Saved data entries »
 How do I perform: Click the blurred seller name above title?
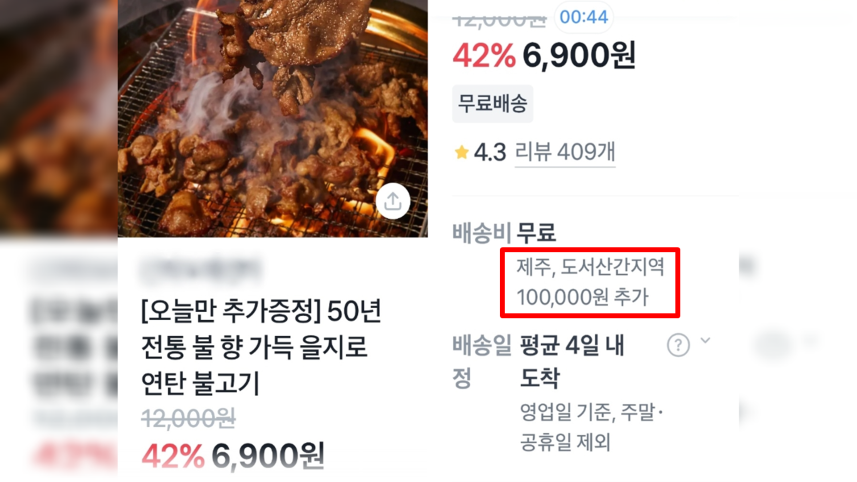(x=201, y=269)
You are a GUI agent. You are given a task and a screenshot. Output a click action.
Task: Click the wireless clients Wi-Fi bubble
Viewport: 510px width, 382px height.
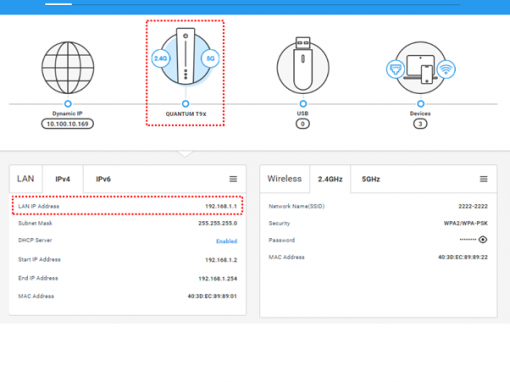pyautogui.click(x=446, y=69)
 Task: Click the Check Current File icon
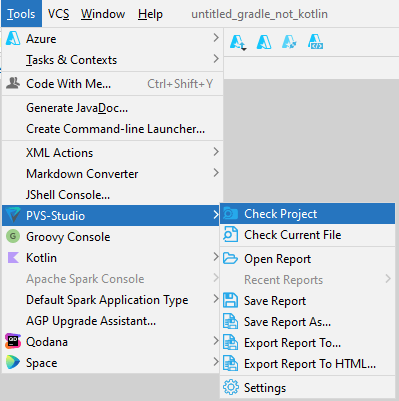pos(230,235)
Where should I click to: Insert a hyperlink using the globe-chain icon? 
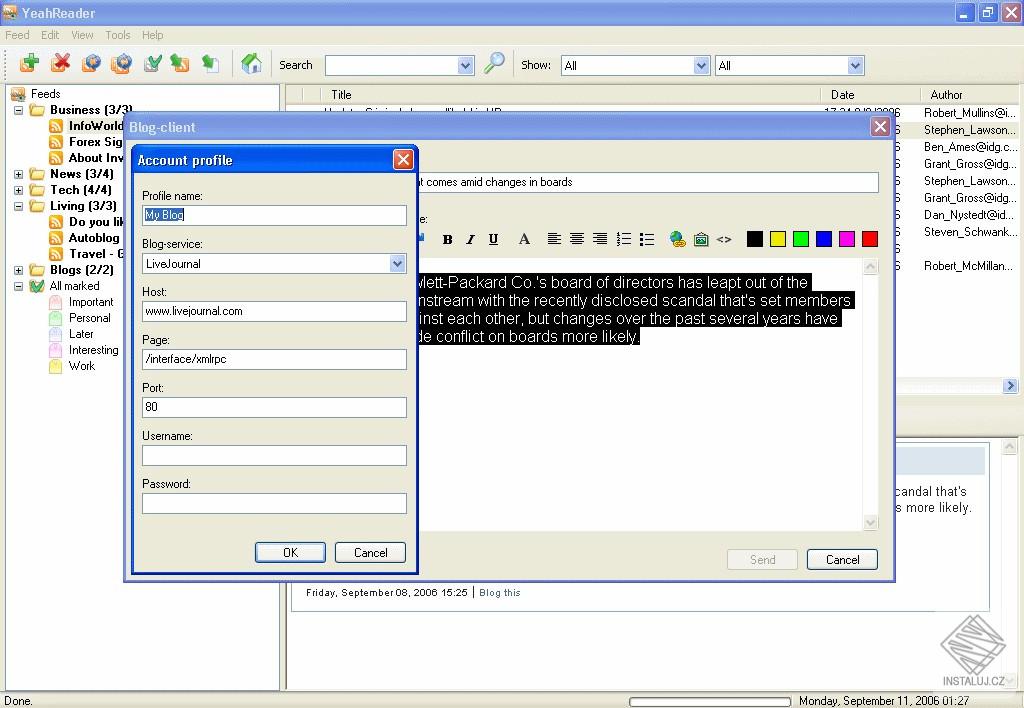(x=677, y=239)
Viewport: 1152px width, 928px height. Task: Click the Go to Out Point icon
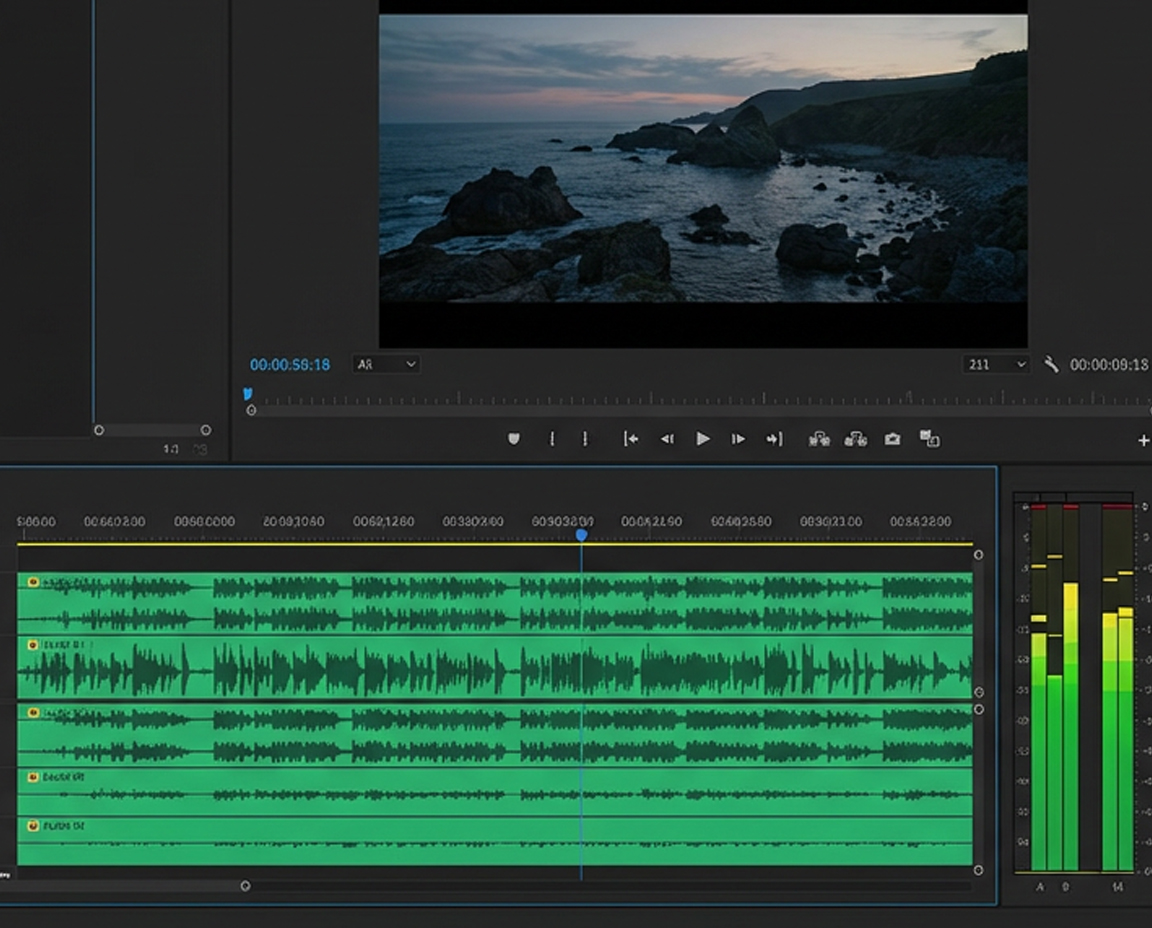click(774, 438)
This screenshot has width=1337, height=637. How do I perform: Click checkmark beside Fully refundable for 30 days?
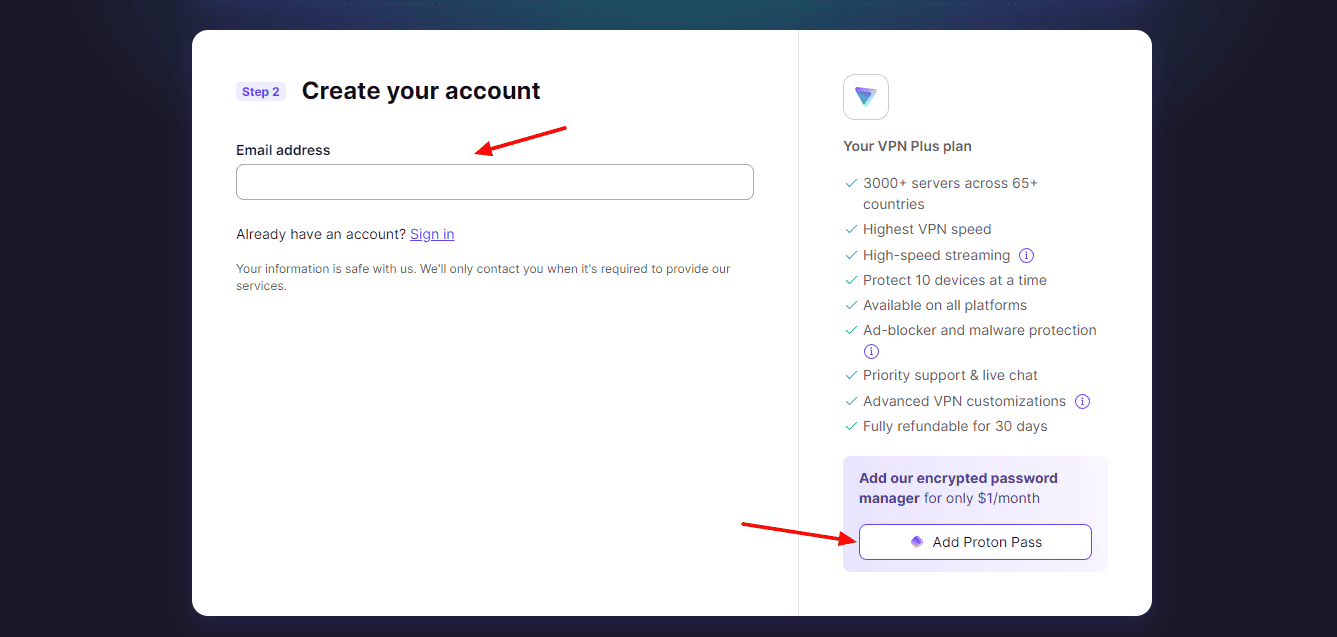point(851,426)
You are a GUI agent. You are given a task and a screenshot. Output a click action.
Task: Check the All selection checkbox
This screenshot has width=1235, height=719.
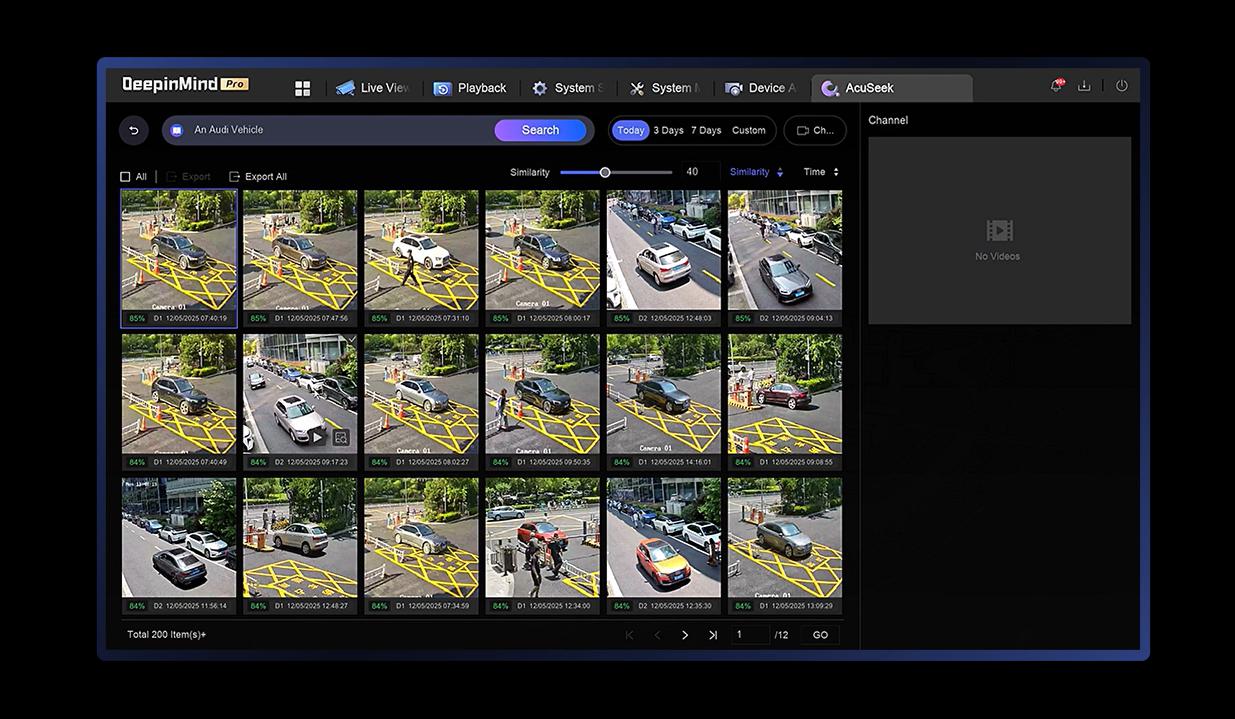(126, 177)
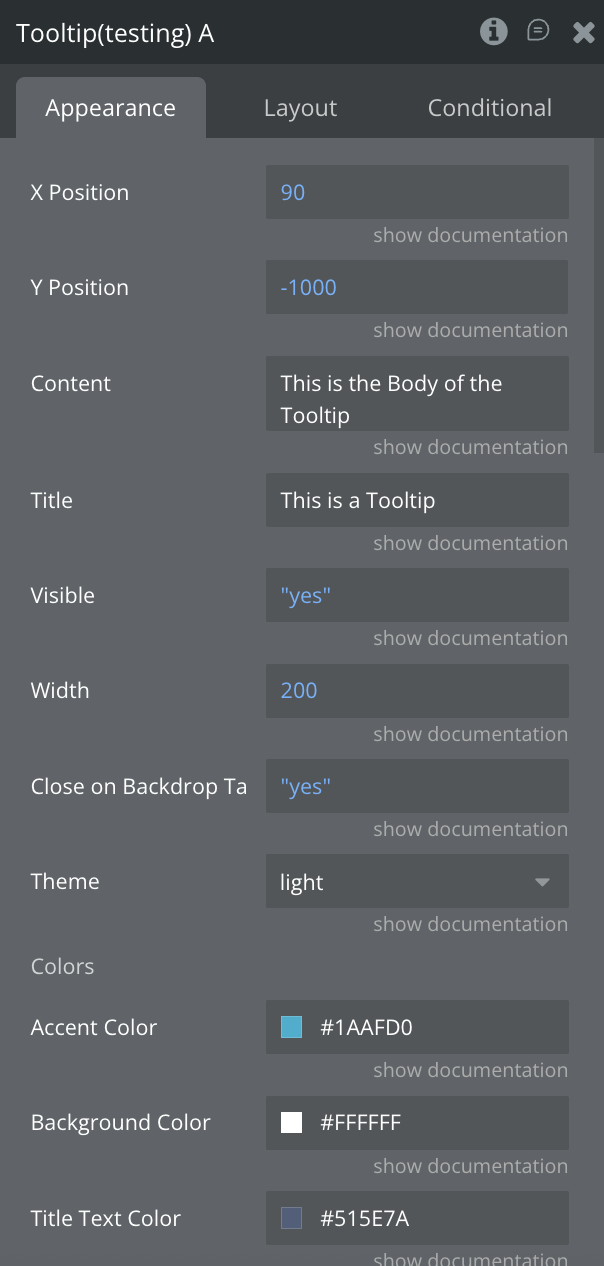604x1266 pixels.
Task: Click the info icon in the header
Action: point(493,32)
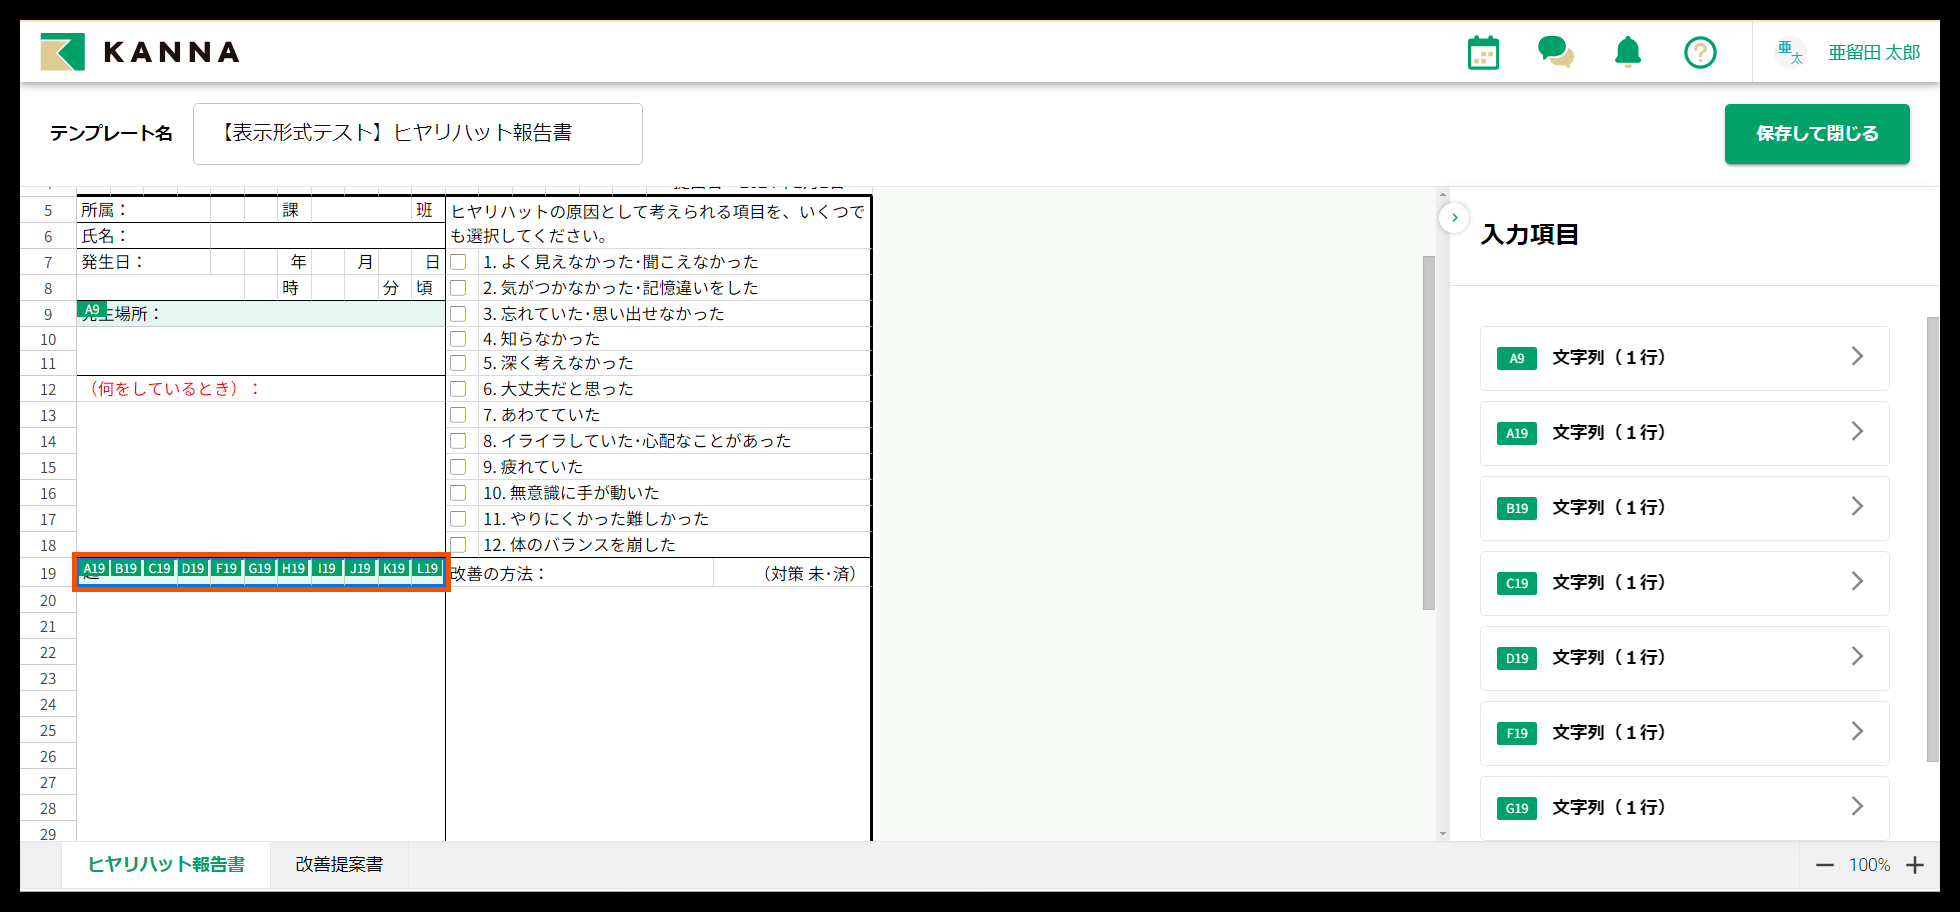The width and height of the screenshot is (1960, 912).
Task: Open the G19 文字列 item
Action: tap(1684, 808)
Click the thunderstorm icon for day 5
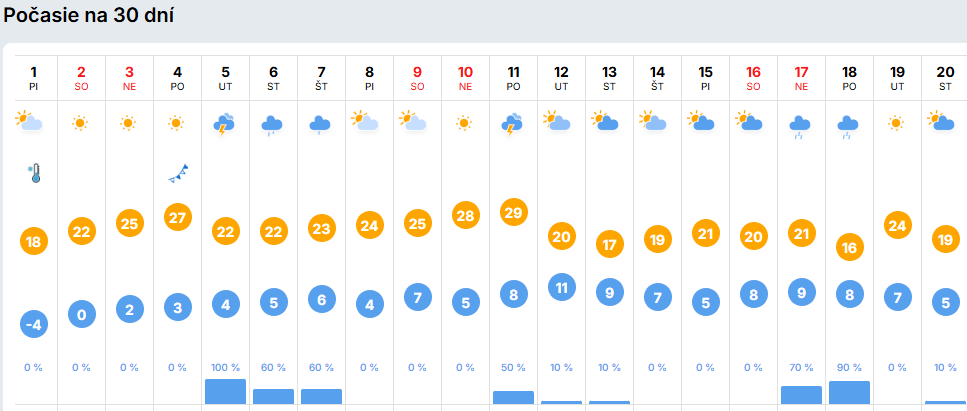 (x=225, y=124)
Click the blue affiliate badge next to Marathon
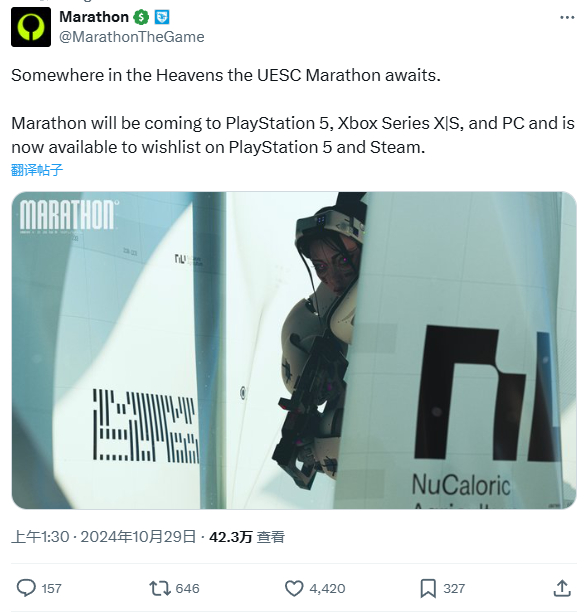This screenshot has width=585, height=612. 162,17
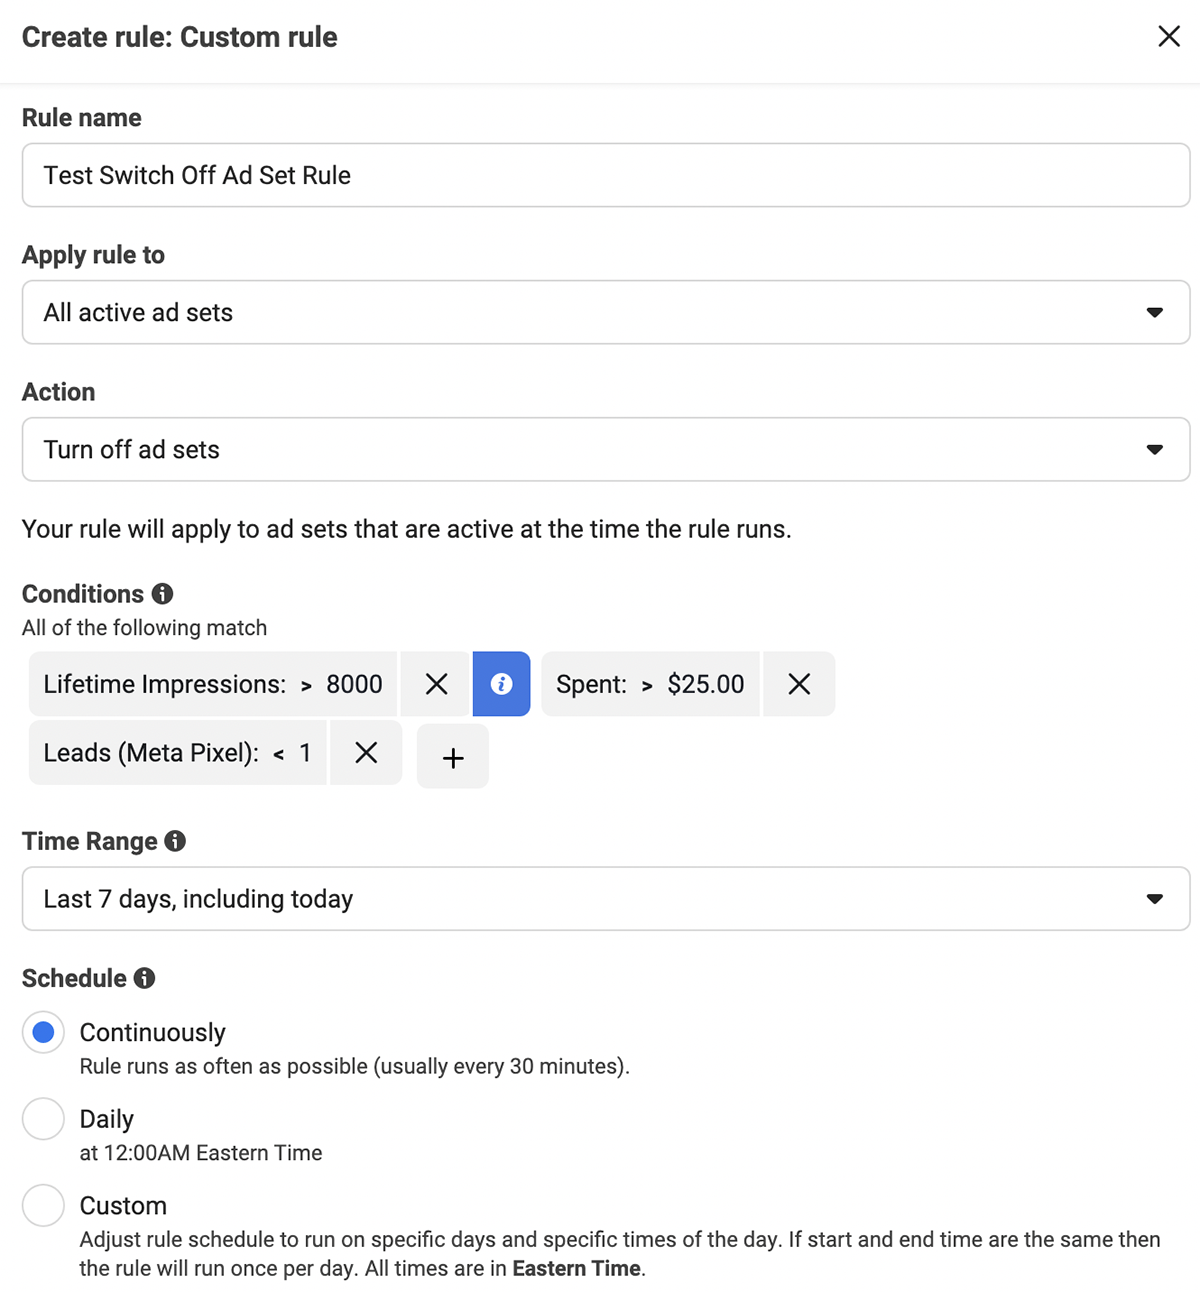Remove the Lifetime Impressions condition
This screenshot has height=1292, width=1200.
[x=436, y=684]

REQUIREMENT » Only an exact copy of the records, free of images, belongs in the answer.

EXERCISE ANSWER »
 How do I perform: Click the blurred seller name above title?
(x=201, y=269)
You are a GUI agent. You are given a task and a screenshot. Output a click action.
Task: Click the wireless clients Wi-Fi bubble
Viewport: 510px width, 382px height.
pyautogui.click(x=446, y=69)
 Task: Click the Check Current File icon
pos(230,235)
Where should I click to: Insert a hyperlink using the globe-chain icon? 
(x=677, y=239)
Viewport: 1152px width, 928px height. Task: Click the Go to Out Point icon
click(774, 438)
This screenshot has width=1337, height=637. How do I perform: Click checkmark beside Fully refundable for 30 days?
point(851,426)
You are a GUI agent. You are given a task and a screenshot. Output a click action.
Task: Check the All selection checkbox
This screenshot has width=1235, height=719.
(126, 177)
604x1266 pixels.
Task: Click the info icon in the header
Action: point(493,32)
The width and height of the screenshot is (1960, 912).
Task: Open the G19 文字列 item
Action: tap(1684, 808)
Click the thunderstorm icon for day 5
 (x=225, y=124)
Click the blue affiliate badge next to Marathon
This screenshot has width=585, height=612. 162,17
Remove the Lifetime Impressions condition
This screenshot has height=1292, width=1200.
[x=436, y=684]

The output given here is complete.